More on that call and on Helms can be found here. What I want to highlight from this quote is how race neutral drug policy was understood by people to be explicitly designed to hurt racial minorities. The caller understood that public policy that negatively targeted drug users and people with low socioeconomic status disproportionately affected non-white people, contributing to racial inequalities that presumably advanced the caller while limiting opportunities for people of color. It was not just an unfortunate consequence of drug policy that black people suffered, it was the goal.

 

Today we need to accept the realities that so many of our public policies have had. We need to accept that race neutral policy can have different impacts on different racial groups, and that such policies are not really race neutral.
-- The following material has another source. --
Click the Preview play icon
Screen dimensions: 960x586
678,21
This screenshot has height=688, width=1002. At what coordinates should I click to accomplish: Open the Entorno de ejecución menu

We need to address the realities that some groups have been politically favored and advantaged over others through out nation’s history, and we need to start implementing policies which will help racial minorities at disproportionate rates. It is important that we be honest about that reality when moving those policies forward. This requires a change in the way we think about race in this country. We have to move beyond the dismissive idea that all lives matter, and specifically address the harms that have been done to racial minorities by recognizing that black lives matter, and that all lives won’t matter until we recognize that black lives do matter. We must use the energy of the present moment to change the ways we think about race and public policy in the United States, and redesign programs that have historically contributed to racial inequality.